Rodrigo Morales M.
Nueva frecuencia parlamentaria
Contra casi todos los pronósticos ominosos que ubicaban la ceremonia del Informe como la máxima expresión de la liturgia de la confrontación, el III Informe se pudo llevar a cabo dando lecciones de equilibrio y ecuanimidad. En las horas anteriores al Informe se estuvo cerca del abismo constitucional, y aun la forma como se resolvió la crisis no daba elementos para el optimismo. Las especulaciones ganaban y los momios apostaban a la descompostura. Por fortuna perdieron. En el Informe todos reconocieron nuevas formas y jugaron el rol que tenían que jugar.

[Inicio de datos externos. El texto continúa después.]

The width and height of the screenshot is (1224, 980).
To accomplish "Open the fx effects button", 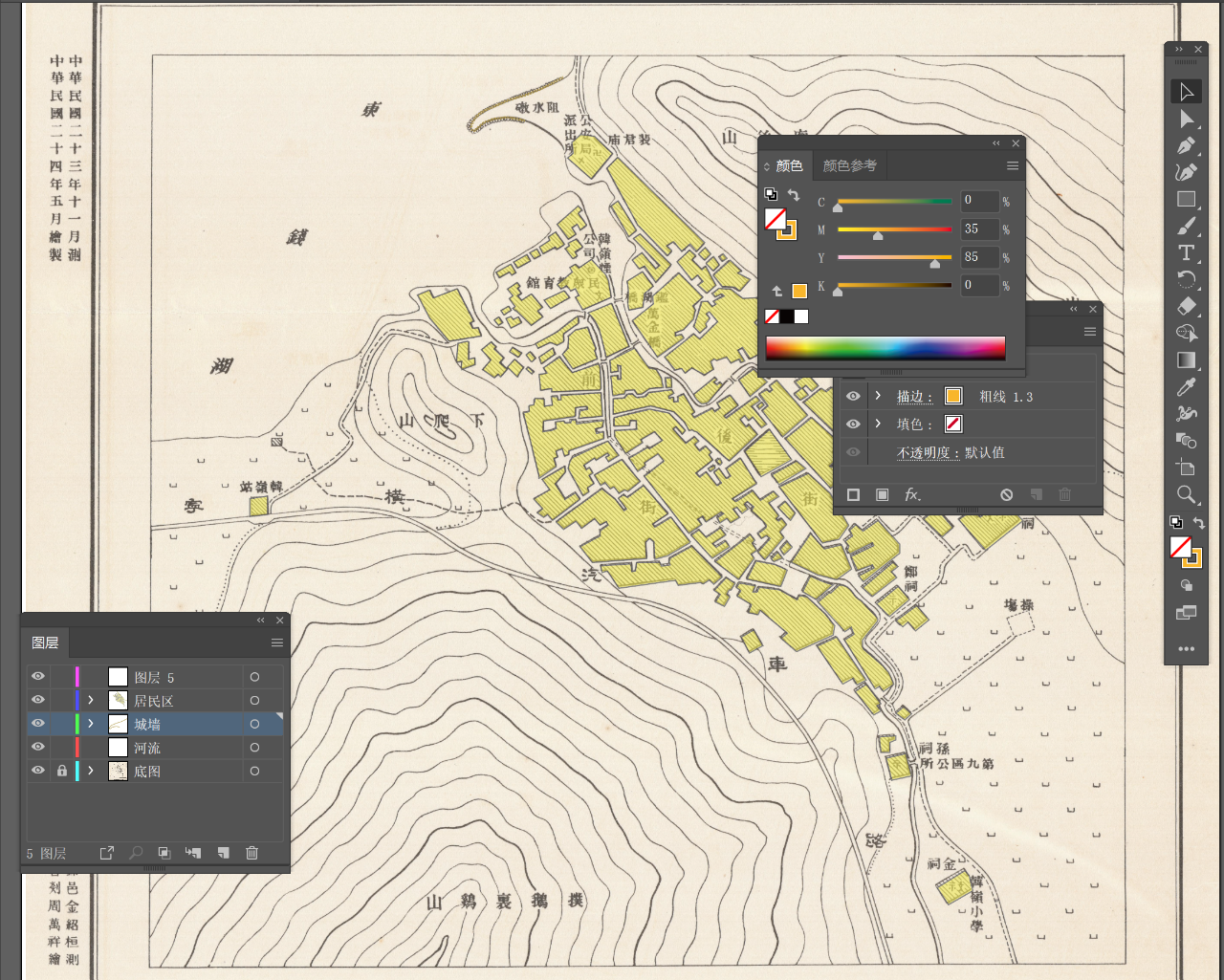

Haber abandonado el formato de los gritos, las pancartas y las interpelaciones frustradas es un activo que debemos valorar. No porque la ausencia de expresiones de protesta implique mimetismo o acuerdos, sino simplemente porque con gestos respetuosos se subraya el hecho de que existen espacios civilizados para dirimir las diferencias, y de que esos espacios son valorados por todos los que los ocupan. De manera natural también se conjuró la amenaza de que la respuesta de un líder opositor tendría que ser estruendosa.
Lo que ocurrió fue que el mensaje presidencial y la respuesta del Legislativo, sin renunciar a sus diferencias, pudieron ubicar éstas en un plano respetuoso e institucional. Y también mostrar voluntad de encuentro. No hubo show, la democracia no es eso; hubo, sí, un acto republicano, por fortuna anticlimático para quienes querían ver correr la sangre o deleitarse con el escándalo.

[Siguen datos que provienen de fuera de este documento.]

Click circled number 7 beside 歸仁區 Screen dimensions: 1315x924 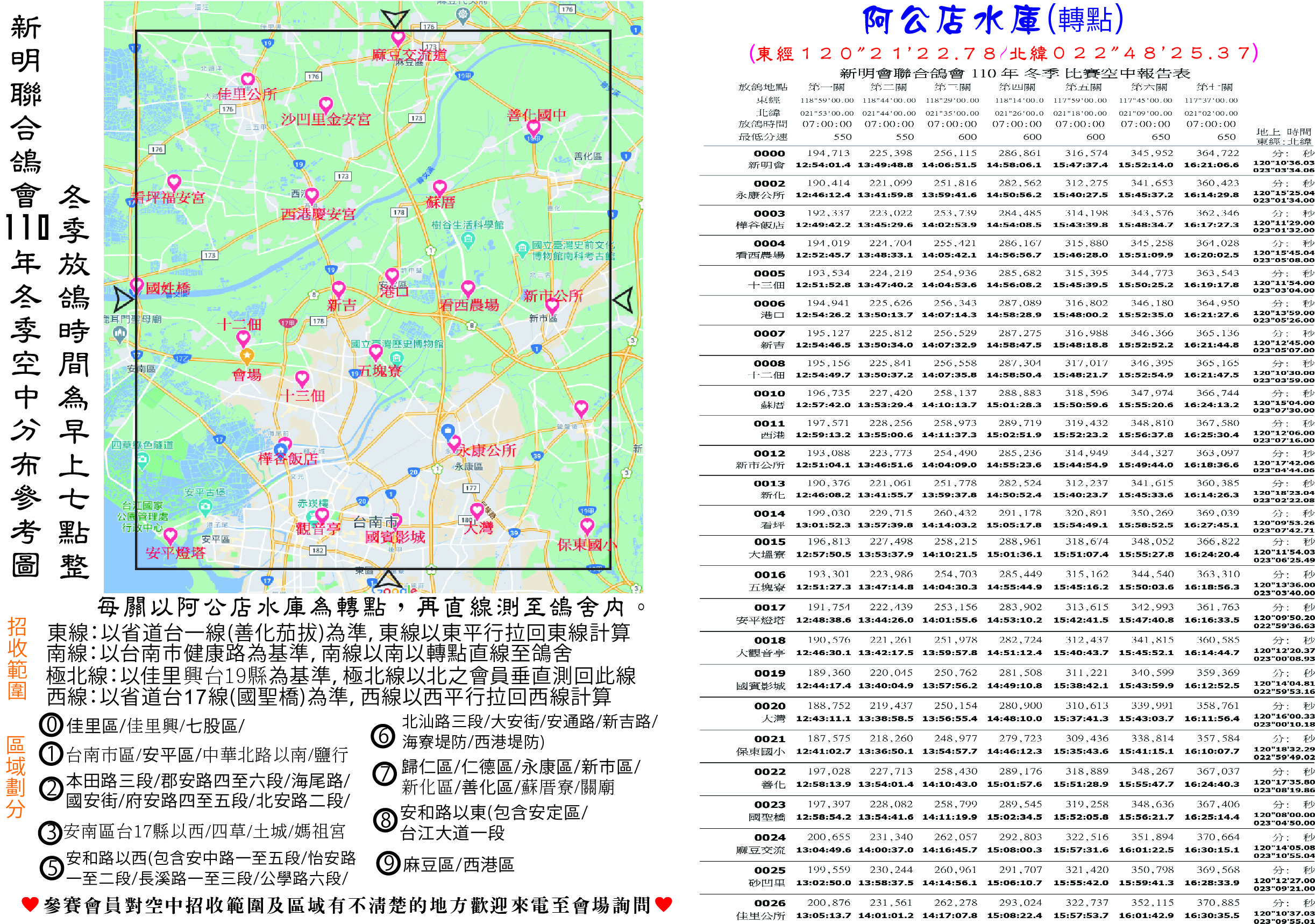point(385,774)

Pero si las formas acreditaron un avance muy importante, que abre la posibilidad de ejercer el nuevo equilibrio de poderes alejado de la gritería, el fondo de los mensajes da también materia para el optimismo. Del lado presidencial lo que se propuso, más allá del recuento de la obra de gobierno, fue una lectura de las negociaciones que podría rezar de la siguiente manera: hagamos de las políticas gubernamentales políticas de Estado; y así como el país avanzó hasta llevar la política electoral al rango de asunto de Estado, que se haga lo mismo con los compromisos de crecimiento.
Otorgarle a la política económica el rango de política de Estado tiene la doble virtud de volver más corresponsables a los actores al acrecentar los consensos, y darle una continuidad a las políticas públicas, hasta hoy desconocida. Por supuesto que esta operación supone una adecuación de las posturas y actitudes de todos los actores; hoy no resulta sencillo de imaginar un compromiso nacional en materia económica, pero lo destacable es que se nos haya emplazado a imaginarlo. En el camino pueden suceder muchas cosas, pero si las políticas públicas no empiezan a ser razonadas como políticas de Estado, ciertamente no habremos acompañado las transformaciones democráticas con diseños más responsables del quehacer público.
Del lado del Legislativo, Muñoz Ledo consiguió situar una agenda mínima para el periodo, y una lectura de los deberes del Legislativo que acreditaron voluntad de diálogo. No hubo ultimátum ni amenazas, fue una respuesta republicana, acorde con los nuevos tiempos. Finalmente el Informe es destacable no sólo porque mostró las posibilidades civilizatorias de la convivencia política, sino porque trazó, haciéndose cargo de todas las complejidades, la agenda de la transición. Pensar en políticas de Estado es el nuevo reto de todos los actores políticos. Ojalá todos nos sintonicemos en esa frecuencia.